Theoretically, carbon prices alone are capable of incentivising the private sector to invest in innovation and the deployment of green alternatives. However, experience shows that, in the absence of complementary non-market policies, they enable the efficient use of established technologies rather than incentivising innovation or transformative changes in the system.

For example, German subsidies encouraged the development of its renewable energy capacity, which was then made more competitive by carbon pricing, thereby enabling the decarbonisation of its power grid. Similarly, the European Union Emissions Trading Scheme has encouraged a large-scale shift from coal to natural gas. But both have done little to promote innovation in other low-carbon technologies such as battery storage and green hydrogen.

Thus, governments must make an additional effort to incentivise systems transformation. One option is to direct the revenue raised through carbon pricing to activities that can enable a low-carbon transition, such as R&D in low-carbon technologies and schemes that reduce their cost, to ease supply constraints and improve accessibility.

However, low-carbon transformation requires time. Alternatives will not magically become affordable while simultaneously improving living standards and reducing emissions. For example, efficient electric stoves will not automatically become affordable for poor households even if electricity is somehow made accessible to all.

This is where revenue recycling comes in. Carbon pricing, in conjunction with non-market interventions, will eventually deliver affordable and accessible technology alternatives, but in the meantime, the poorer sections of society will be disproportionately affected by higher prices.
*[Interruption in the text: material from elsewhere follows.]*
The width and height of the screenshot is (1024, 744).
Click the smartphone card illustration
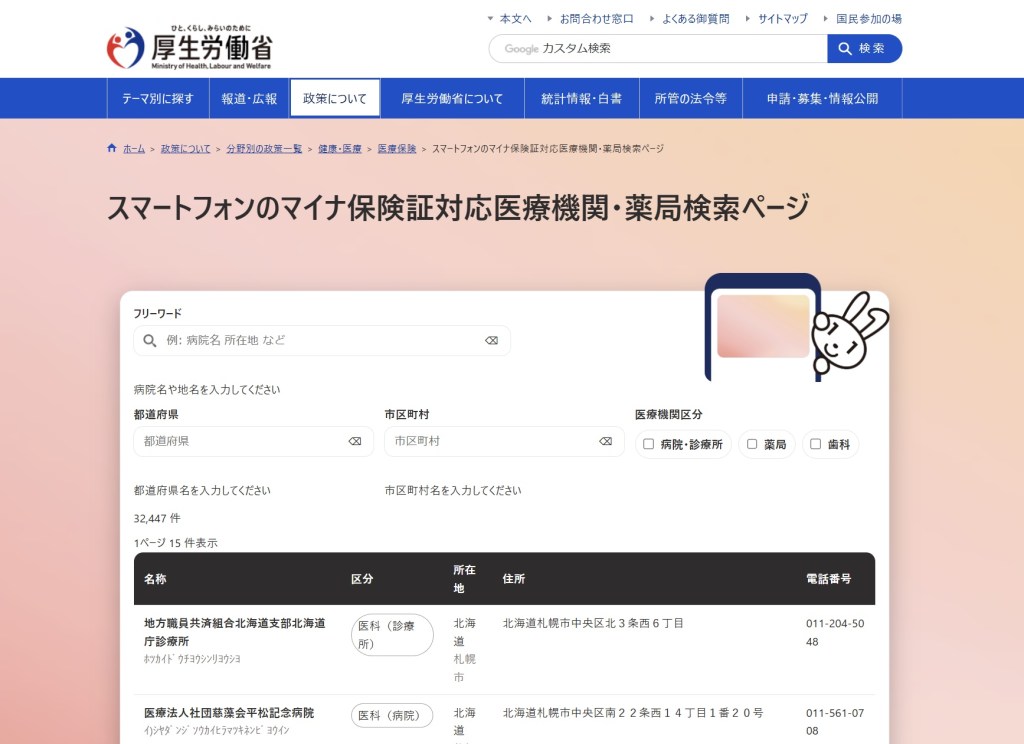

To deal with this, carbon-pricing revenue can be distributed among the worst-affected sections of society. That way, industries would be incentivised to switch to less emissions-intensive technologies, while end consumers would be relatively unaffected as higher prices are offset by rebates from this revenue-recycling mechanism.

But this is easier said than done. Governments must identify the most vulnerable populations and ensure a channel to transfer such revenue to them. India has experience in administering indirect carbon pricing and numerous schemes (e.g., the public distribution system) that provide money and access to essentials for low-income families. By strengthening institutions that enable these schemes, some of the difficulties in implementing revenue recycling can be managed.

However, strengthening these institutions also requires money, which could potentially create more competition for limited government funds. Also, if carbon-price revenue is recycled this way, there might be less available to invest in making low-carbon alternatives affordable and accessible, as happened with India’s coal cess. When India started imposing a coal cess of Rs 50 per tonne on domestic and imported coal in 2010, the money was expected to go towards a national clean energy and environment fund. instead, it was used to repay state governments to compensate them for lost revenues under a new goods and services tax regime, leaving very little to invest in clean energy projects.

With all these competing demands, carbon pricing could be a way to ensure an additional stable revenue stream that comes with no strings attached. This is especially true given the uncertainty around climate finance coming in from developed countries and the fact that almost all of it is in the form of loans, which imposes an additional monetary burden on developing countries.